Monde : conjoncture fortement déprimée

• L’afflux de lait européen continue de peser fortement sur les marchés, malgré le ralentissement de la collecte en Australie ou dans quelques pays d’Amérique du Sud.
• Les échanges internationaux ont subi le ralentissement des achats chinois et l’embargo russe tout au long de l’année 2015, mais restent dynamiques dans l’ensemble.
• Les cours mondiaux de beurre et de poudre de lait écrémé mesurés en Océanie continuent de diminuer sur le début d’année, ceux du cheddar et de la poudre de lait entier se stabilisent.
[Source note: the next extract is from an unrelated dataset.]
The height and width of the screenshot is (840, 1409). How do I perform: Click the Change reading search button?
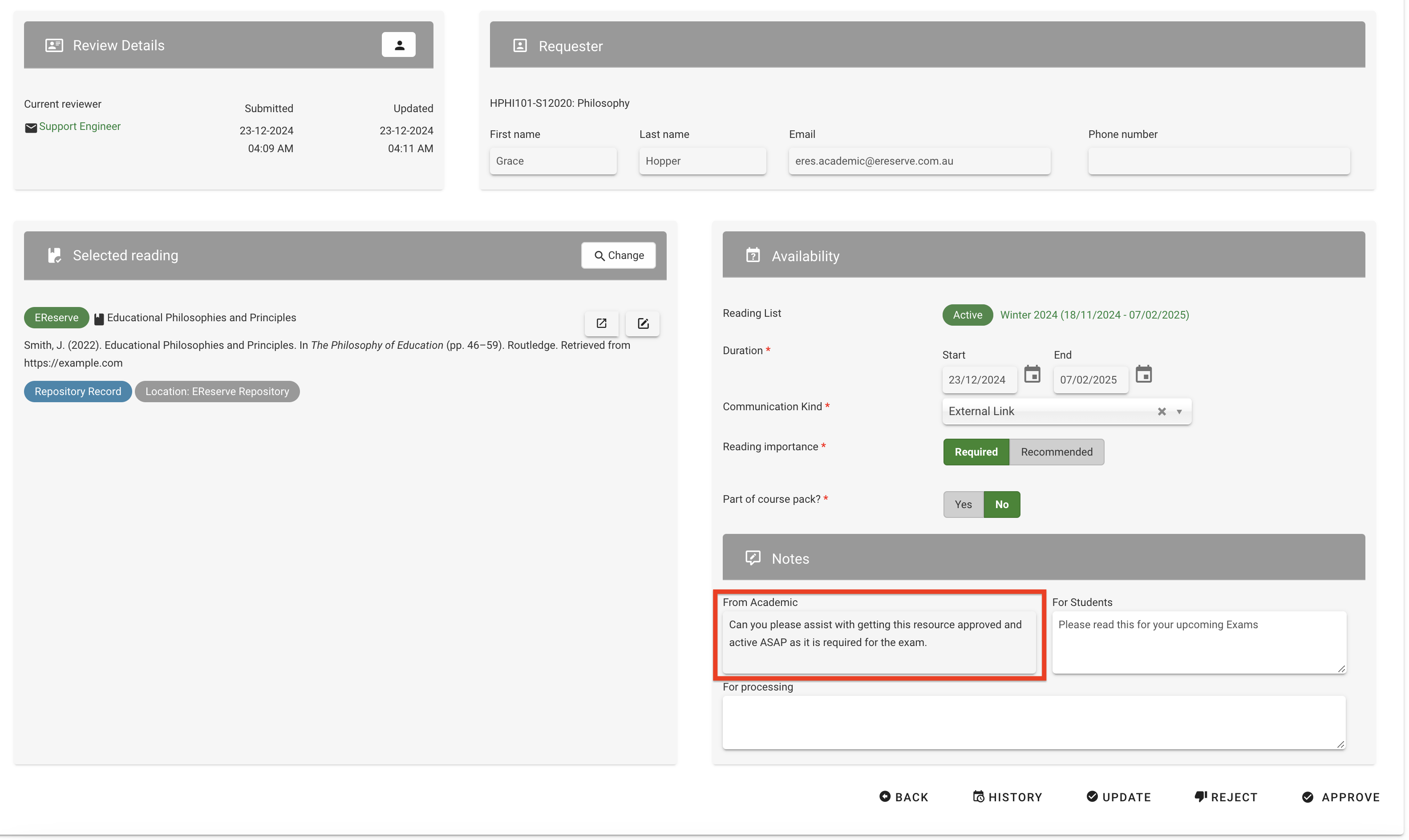click(618, 255)
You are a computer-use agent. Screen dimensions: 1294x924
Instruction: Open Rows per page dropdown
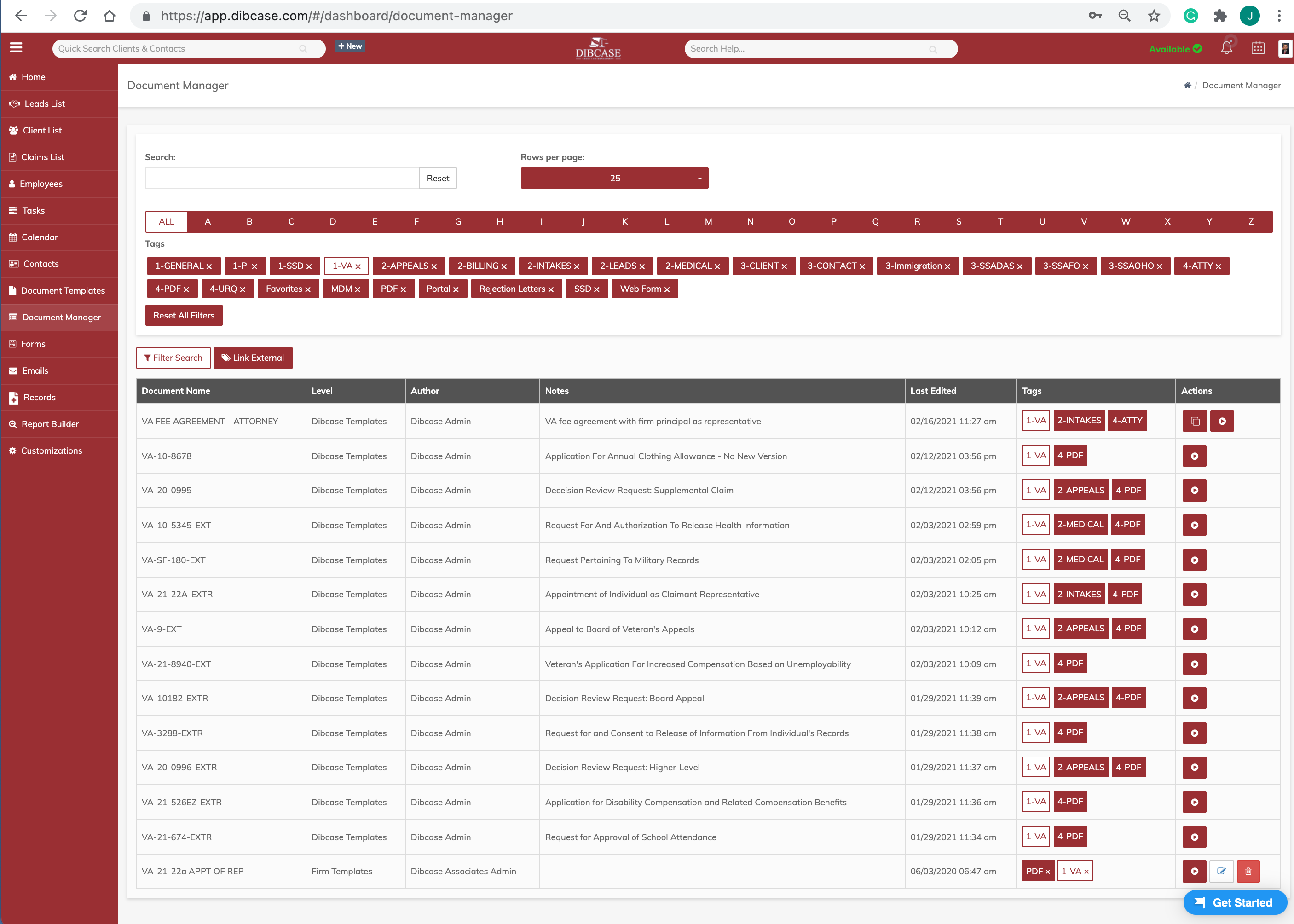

Europe : toujours du lait en abondance

• Toujours aussi dynamique, la collecte européenne atteint +5,2% sur les deux premiers mois de l’année.
• En effet, à l’opposé des signaux de marché actuels, la collecte de nombreux Etats-Membres montre une évolution qui peut atteindre les deux chiffres sur le début de 2016, comme c’est le cas en Irlande (32,6%), en Belgique (+18,6%), aux Pays-Bas (+16,5%)…comparativement à une période où les collectes avaient fortement ralenti en prévision de la fin des quotas.
• En moyenne, les prix du lait appliqués en Europe s’établissent pour janvier et février bien en-deçà des niveaux des années précédentes.

France : début de ralentissement de la production?

• Sur le début de l’année 2016, moins dynamique qu’ailleurs en Europe, la collecte française apparaît en hausse au mois de janvier mais semble décliner depuis février (-0,7% vs. février 2015).
• La situation des produits industriels reste difficile : effritement des cours pour le beurre et mise à l’intervention massive pour la poudre. Quant aux produits de grande consommation, leurs indices de prix sortie usine ainsi que leurs prix de vente consommateurs sont en baisse pour toutes les catégories.
• Le prix du lait standard FranceAgriMer poursuit sa baisse à 285 €/1000 litres en février selon l’enquête mensuelle. Sur les 12 derniers mois, le prix moyen, ramené à un lait 38/32, était de 305 €/1000l en France et de 277 €/1000l en Allemagne.